*AIM OF THE EXERCISE:*
Nothing should differ between your answer and the records below.

[Dataset excerpts]
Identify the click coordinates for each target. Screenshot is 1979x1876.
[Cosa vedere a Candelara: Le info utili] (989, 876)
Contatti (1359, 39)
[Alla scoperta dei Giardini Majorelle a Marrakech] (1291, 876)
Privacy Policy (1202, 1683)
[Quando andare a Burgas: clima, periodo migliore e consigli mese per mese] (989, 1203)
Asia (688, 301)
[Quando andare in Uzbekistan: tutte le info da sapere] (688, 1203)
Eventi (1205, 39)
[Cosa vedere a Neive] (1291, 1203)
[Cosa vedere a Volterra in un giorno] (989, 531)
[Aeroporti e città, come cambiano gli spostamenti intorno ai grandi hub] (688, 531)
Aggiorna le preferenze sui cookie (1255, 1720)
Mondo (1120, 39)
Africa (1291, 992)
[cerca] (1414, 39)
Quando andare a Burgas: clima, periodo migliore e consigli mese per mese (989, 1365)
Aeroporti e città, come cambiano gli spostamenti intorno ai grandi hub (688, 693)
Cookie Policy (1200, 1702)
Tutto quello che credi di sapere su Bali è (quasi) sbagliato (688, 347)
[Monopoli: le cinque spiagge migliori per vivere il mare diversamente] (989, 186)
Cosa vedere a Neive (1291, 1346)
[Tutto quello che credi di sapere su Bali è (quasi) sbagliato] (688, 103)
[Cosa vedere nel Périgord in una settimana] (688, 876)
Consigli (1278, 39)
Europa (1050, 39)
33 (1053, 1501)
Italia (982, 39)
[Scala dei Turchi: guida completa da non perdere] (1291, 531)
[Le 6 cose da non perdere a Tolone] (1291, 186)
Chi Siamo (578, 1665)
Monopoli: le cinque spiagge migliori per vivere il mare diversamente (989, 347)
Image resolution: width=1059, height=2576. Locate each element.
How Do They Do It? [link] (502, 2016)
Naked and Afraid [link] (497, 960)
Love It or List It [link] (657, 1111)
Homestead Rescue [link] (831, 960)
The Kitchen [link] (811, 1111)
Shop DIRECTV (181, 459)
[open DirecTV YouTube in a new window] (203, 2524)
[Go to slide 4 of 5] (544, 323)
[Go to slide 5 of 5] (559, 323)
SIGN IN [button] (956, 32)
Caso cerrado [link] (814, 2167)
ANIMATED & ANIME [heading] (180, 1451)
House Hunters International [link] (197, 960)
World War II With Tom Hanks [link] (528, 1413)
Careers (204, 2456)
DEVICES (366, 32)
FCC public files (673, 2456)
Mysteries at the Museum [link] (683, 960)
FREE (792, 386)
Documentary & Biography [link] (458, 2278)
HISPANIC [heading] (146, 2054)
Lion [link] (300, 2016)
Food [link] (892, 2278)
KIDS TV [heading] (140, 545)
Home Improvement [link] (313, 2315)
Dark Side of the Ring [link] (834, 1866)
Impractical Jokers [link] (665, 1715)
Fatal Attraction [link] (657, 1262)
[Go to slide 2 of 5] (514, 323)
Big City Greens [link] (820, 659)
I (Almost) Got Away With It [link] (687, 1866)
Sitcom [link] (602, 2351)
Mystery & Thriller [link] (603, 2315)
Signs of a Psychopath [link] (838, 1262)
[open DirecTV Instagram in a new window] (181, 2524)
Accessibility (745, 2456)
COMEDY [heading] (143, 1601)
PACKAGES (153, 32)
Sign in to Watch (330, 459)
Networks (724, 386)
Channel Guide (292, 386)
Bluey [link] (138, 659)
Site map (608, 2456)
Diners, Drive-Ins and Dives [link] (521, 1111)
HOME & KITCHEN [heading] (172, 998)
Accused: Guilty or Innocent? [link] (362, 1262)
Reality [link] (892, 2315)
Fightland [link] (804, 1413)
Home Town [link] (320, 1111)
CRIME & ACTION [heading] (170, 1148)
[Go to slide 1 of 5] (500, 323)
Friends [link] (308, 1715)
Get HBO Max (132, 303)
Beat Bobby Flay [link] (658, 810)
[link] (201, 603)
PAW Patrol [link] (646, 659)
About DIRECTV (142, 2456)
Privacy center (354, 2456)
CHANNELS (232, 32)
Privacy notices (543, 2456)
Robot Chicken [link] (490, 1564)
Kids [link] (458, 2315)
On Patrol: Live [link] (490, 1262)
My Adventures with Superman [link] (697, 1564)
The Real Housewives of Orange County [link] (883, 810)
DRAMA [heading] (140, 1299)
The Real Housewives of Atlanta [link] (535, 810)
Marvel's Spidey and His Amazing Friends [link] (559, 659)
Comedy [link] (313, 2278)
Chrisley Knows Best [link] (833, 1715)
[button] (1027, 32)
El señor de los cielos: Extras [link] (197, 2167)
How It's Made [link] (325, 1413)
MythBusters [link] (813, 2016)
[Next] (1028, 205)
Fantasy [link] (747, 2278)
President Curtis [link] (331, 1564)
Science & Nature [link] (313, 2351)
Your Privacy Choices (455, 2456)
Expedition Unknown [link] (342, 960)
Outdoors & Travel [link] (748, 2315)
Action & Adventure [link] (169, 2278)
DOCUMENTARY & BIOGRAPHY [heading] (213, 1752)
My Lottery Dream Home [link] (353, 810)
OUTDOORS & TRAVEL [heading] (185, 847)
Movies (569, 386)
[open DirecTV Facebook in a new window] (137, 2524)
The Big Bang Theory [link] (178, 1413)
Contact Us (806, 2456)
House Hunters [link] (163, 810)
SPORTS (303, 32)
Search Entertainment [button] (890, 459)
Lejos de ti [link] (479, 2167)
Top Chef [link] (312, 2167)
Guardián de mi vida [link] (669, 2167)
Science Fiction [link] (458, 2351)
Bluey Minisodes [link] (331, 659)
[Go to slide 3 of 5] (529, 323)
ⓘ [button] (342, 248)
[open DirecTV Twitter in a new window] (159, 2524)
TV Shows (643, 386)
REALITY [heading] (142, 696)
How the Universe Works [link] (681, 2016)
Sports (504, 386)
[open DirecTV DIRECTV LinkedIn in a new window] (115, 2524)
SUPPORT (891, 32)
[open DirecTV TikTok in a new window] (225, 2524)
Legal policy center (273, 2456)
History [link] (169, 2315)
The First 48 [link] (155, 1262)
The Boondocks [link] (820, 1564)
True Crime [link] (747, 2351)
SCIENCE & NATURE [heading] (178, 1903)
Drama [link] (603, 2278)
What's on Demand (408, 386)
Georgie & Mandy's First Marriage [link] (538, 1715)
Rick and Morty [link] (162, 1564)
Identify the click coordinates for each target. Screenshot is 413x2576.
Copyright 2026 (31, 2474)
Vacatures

*FINISHED TASK:*
Identify the click coordinates for each target. Screenshot is 1979x1876.
[Cosa vedere a Candelara: Le info utili] (989, 876)
Contatti (1359, 39)
[Alla scoperta dei Giardini Majorelle a Marrakech] (1291, 876)
Privacy Policy (1202, 1683)
[Quando andare a Burgas: clima, periodo migliore e consigli mese per mese] (989, 1203)
Asia (688, 301)
[Quando andare in Uzbekistan: tutte le info da sapere] (688, 1203)
Eventi (1205, 39)
[Cosa vedere a Neive] (1291, 1203)
[Cosa vedere a Volterra in un giorno] (989, 531)
[Aeroporti e città, come cambiano gli spostamenti intorno ai grandi hub] (688, 531)
Aggiorna le preferenze sui cookie (1255, 1720)
Mondo (1120, 39)
Africa (1291, 992)
[cerca] (1414, 39)
Quando andare a Burgas: clima, periodo migliore e consigli mese per mese (989, 1365)
Aeroporti e città, come cambiano gli spostamenti intorno ai grandi hub (688, 693)
Cookie Policy (1200, 1702)
Tutto quello che credi di sapere su Bali è (quasi) sbagliato (688, 347)
[Monopoli: le cinque spiagge migliori per vivere il mare diversamente] (989, 186)
Cosa vedere a Neive (1291, 1346)
[Tutto quello che credi di sapere su Bali è (quasi) sbagliato] (688, 103)
[Cosa vedere nel Périgord in una settimana] (688, 876)
Consigli (1278, 39)
Europa (1050, 39)
33 (1053, 1501)
Italia (982, 39)
[Scala dei Turchi: guida completa da non perdere] (1291, 531)
[Le 6 cose da non perdere a Tolone] (1291, 186)
Chi Siamo (578, 1665)
Monopoli: le cinque spiagge migliori per vivere il mare diversamente (989, 347)
Image resolution: width=1059, height=2576. Locate each element.
How Do They Do It? [link] (502, 2016)
Naked and Afraid [link] (497, 960)
Love It or List It [link] (657, 1111)
Homestead Rescue [link] (831, 960)
The Kitchen [link] (811, 1111)
Shop DIRECTV (181, 459)
[open DirecTV YouTube in a new window] (203, 2524)
[Go to slide 4 of 5] (544, 323)
[Go to slide 5 of 5] (559, 323)
SIGN IN [button] (956, 32)
Caso cerrado [link] (814, 2167)
ANIMATED & ANIME [heading] (180, 1451)
House Hunters International [link] (197, 960)
World War II With Tom Hanks [link] (528, 1413)
Careers (204, 2456)
DEVICES (366, 32)
FCC public files (673, 2456)
Mysteries at the Museum [link] (683, 960)
FREE (792, 386)
Documentary & Biography [link] (458, 2278)
HISPANIC [heading] (146, 2054)
Lion [link] (300, 2016)
Food [link] (892, 2278)
KIDS TV [heading] (140, 545)
Home Improvement [link] (313, 2315)
Dark Side of the Ring [link] (834, 1866)
Impractical Jokers [link] (665, 1715)
Fatal Attraction [link] (657, 1262)
[Go to slide 2 of 5] (514, 323)
Big City Greens [link] (820, 659)
I (Almost) Got Away With It [link] (687, 1866)
Sitcom [link] (602, 2351)
Mystery & Thriller [link] (603, 2315)
Signs of a Psychopath [link] (838, 1262)
[open DirecTV Instagram in a new window] (181, 2524)
Accessibility (745, 2456)
COMEDY [heading] (143, 1601)
PACKAGES (153, 32)
Sign in to Watch (330, 459)
Networks (724, 386)
Channel Guide (292, 386)
Bluey [link] (138, 659)
Site map (608, 2456)
Diners, Drive-Ins and Dives [link] (521, 1111)
HOME & KITCHEN [heading] (172, 998)
Accused: Guilty or Innocent? [link] (362, 1262)
Reality [link] (892, 2315)
Fightland [link] (804, 1413)
Home Town [link] (320, 1111)
CRIME & ACTION [heading] (170, 1148)
[Go to slide 1 of 5] (500, 323)
Friends [link] (308, 1715)
Get HBO Max (132, 303)
Beat Bobby Flay [link] (658, 810)
[link] (201, 603)
PAW Patrol [link] (646, 659)
About DIRECTV (142, 2456)
Privacy center (354, 2456)
CHANNELS (232, 32)
Privacy notices (543, 2456)
Robot Chicken [link] (490, 1564)
Kids [link] (458, 2315)
On Patrol: Live [link] (490, 1262)
My Adventures with Superman [link] (697, 1564)
The Real Housewives of Orange County [link] (883, 810)
DRAMA [heading] (140, 1299)
The Real Housewives of Atlanta [link] (535, 810)
Marvel's Spidey and His Amazing Friends [link] (559, 659)
Comedy [link] (313, 2278)
Chrisley Knows Best [link] (833, 1715)
[button] (1027, 32)
El señor de los cielos: Extras [link] (197, 2167)
How It's Made [link] (325, 1413)
MythBusters [link] (813, 2016)
[Next] (1028, 205)
Fantasy [link] (747, 2278)
President Curtis [link] (331, 1564)
Science & Nature [link] (313, 2351)
Your Privacy Choices (455, 2456)
Expedition Unknown [link] (342, 960)
Outdoors & Travel [link] (748, 2315)
Action & Adventure [link] (169, 2278)
DOCUMENTARY & BIOGRAPHY [heading] (213, 1752)
My Lottery Dream Home [link] (353, 810)
OUTDOORS & TRAVEL [heading] (185, 847)
Movies (569, 386)
[open DirecTV Facebook in a new window] (137, 2524)
The Big Bang Theory [link] (178, 1413)
Contact Us (806, 2456)
House Hunters [link] (163, 810)
SPORTS (303, 32)
Search Entertainment [button] (890, 459)
Lejos de ti [link] (479, 2167)
Top Chef [link] (312, 2167)
Guardián de mi vida [link] (669, 2167)
Science Fiction [link] (458, 2351)
Bluey Minisodes [link] (331, 659)
[Go to slide 3 of 5] (529, 323)
ⓘ [button] (342, 248)
[open DirecTV Twitter in a new window] (159, 2524)
TV Shows (643, 386)
REALITY [heading] (142, 696)
How the Universe Works [link] (681, 2016)
Sports (504, 386)
[open DirecTV DIRECTV LinkedIn in a new window] (115, 2524)
SUPPORT (891, 32)
[open DirecTV TikTok in a new window] (225, 2524)
Legal policy center (273, 2456)
History [link] (169, 2315)
The First 48 [link] (155, 1262)
The Boondocks [link] (820, 1564)
True Crime [link] (747, 2351)
SCIENCE & NATURE [heading] (178, 1903)
Drama [link] (603, 2278)
What's on Demand (408, 386)
Georgie & Mandy's First Marriage [link] (538, 1715)
Rick and Morty [link] (162, 1564)
Identify the click coordinates for each target. Screenshot is 413x2576.
Copyright 2026 (31, 2474)
Vacatures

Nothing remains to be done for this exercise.